I haven't heard of this problem on any new Pathfinder.


----------



## Calimoxo2 (Jan 25, 2005)

Was the oil changed recently? Are you sure it isn't leaking from the filter..or the oil drip "gutter"?


----------



## marcus22uk (Jun 20, 2008)

the oil has been changed 2 times since we got the pathfinder in nov. the dealership told my wife that they are ordering a passenger side gasket? i have never heard of this and it is hard for mr to call because of where i am. it has less than 5000 miles on it.


----------



## greybrick (Feb 11, 2008)

marcus22uk said:


> the oil has been changed 2 times since we got the pathfinder in nov. the dealership told my wife that they are ordering a passenger side gasket? i have never heard of this and it is hard for mr to call because of where i am. it has less than 5000 miles on it.


Maybe the passenger side valve cover gasket?


----------



## marcus22uk (Jun 20, 2008)

greybrick said:


> Maybe the passenger side valve cover gasket?


It was the passenger side valve cover gasket but now it is leaking again? Any help or advise?


----------



## 08Datsun (Aug 15, 2008)

Are they sure? Every VQ I've ever seen is sealed like a drum. I did get a valve cover leak on my Maxima, but it took 11 years and 145k to do it. Even then, the oil dripped on the exhaust and dried, never reaching the ground.

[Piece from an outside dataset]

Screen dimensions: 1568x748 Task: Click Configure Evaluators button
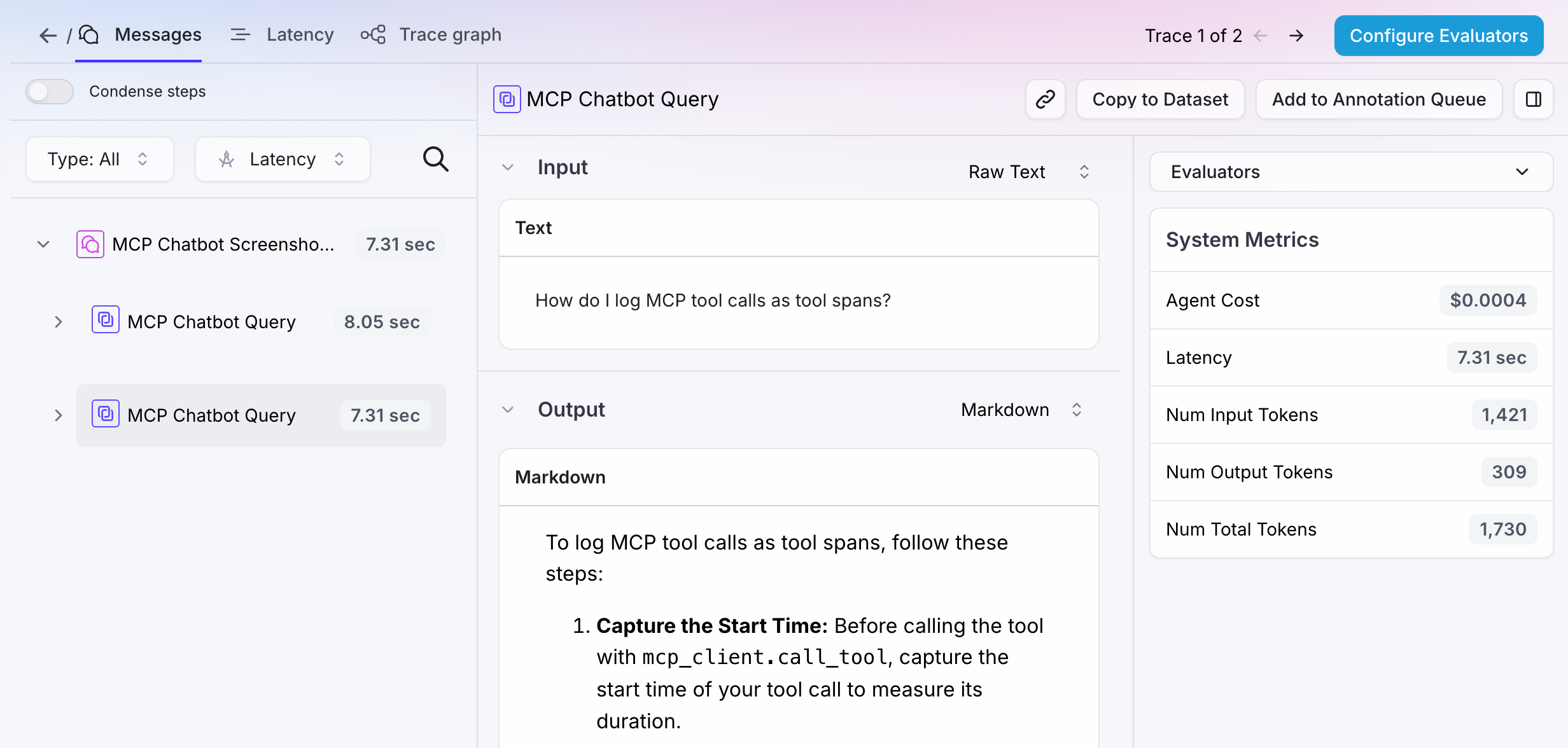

I would think it would be similar for the Pathfinder despite being mounted front to back rather than sideways. 

Like noted above, it seems impossible to change the oil on the Pathfinder without it getting a few drips for the next week or two. That's after thoroughly cleaning the little gutter and front skidplate area. If someone's not this careful, then obviously it would drip more. I hope it's this simple for you.


----------



## marcus22uk (Jun 20, 2008)

08Datsun said:


> Are they sure? Every VQ I've ever seen is sealed like a drum. I did get a valve cover leak on my Maxima, but it took 11 years and 145k to do it. Even then, the oil dripped on the exhaust and dried, never reaching the ground. I would think it would be similar for the Pathfinder despite being mounted front to back rather than sideways.
> 
> Like noted above, it seems impossible to change the oil on the Pathfinder without it getting a few drips for the next week or two. That's after thoroughly cleaning the little gutter and front skidplate area. If someone's not this careful, then obviously it would drip more. I hope it's this simple for you.


They replaced the left valve rocker cover gasket in July it began to leak again in Sep and they told me that the part they instaled in July was warped they replaced the same item. Is this normal or should I be worried about my new car that has less than 7000 miles on it leaking oil twice? Any information will be greatly appreciated.


----------



## 08Datsun (Aug 15, 2008)

It's not normal, especially for this engine.


----------



## marcus22uk (Jun 20, 2008)

Any ideas as to what if anything I should do? If this last fix holds should I be ok?


----------



## 08Datsun (Aug 15, 2008)

The gasket on my Maxima was more complicated that the older vehicles. The gasket comes in a kit and includes o-rings for the spark plug holes and little rubber washers under each valve cover bolt besides the big main gasket. The Pathfinder looks similar although I can't tell if there are rubber washers under the bolts on the PF. 

The valve covers are now plastic. Perhaps the valve cover itself is warped a little? I'd just keep watching to see if it recurs. If it keeps happening, what's it going to be like when you get to 75,000 or 100,000 miles and you are well out of warranty? Just to check, I took a flashlight and a mirror and took a look at both sides of mine. There's not even a hint of a leak. Mine has 10,000 miles on it. 

I hate to say it, but if the leak recurs, there are always lemon laws.


----------



## chris97hds (May 12, 2006)

Do i smell RECALL? More than 3 times going back and forth to the dealership with the same problem? I would take a closer look at it or go over your literature about lemon law.


----------



## marcus22uk (Jun 20, 2008)

I live in Alaska and now it has started for a third time. Can I get some help with lemon laws? This time they don't know what to replace they have had to call Nissan directly. The only good thing is I can drive it until they figure out what is wrong. I have one question how am I going to sell a car in a couple of years that has had 3 oil leaks before it even has 8000 miles on it?


----------



## 08Datsun (Aug 15, 2008)

A google on lemon laws is probably better than here. I still haven't heard of a leak on one of these, other than yours. Perhaps those plastic valve covers don't like the extreme weather up in Alaska. Good Luck.


----------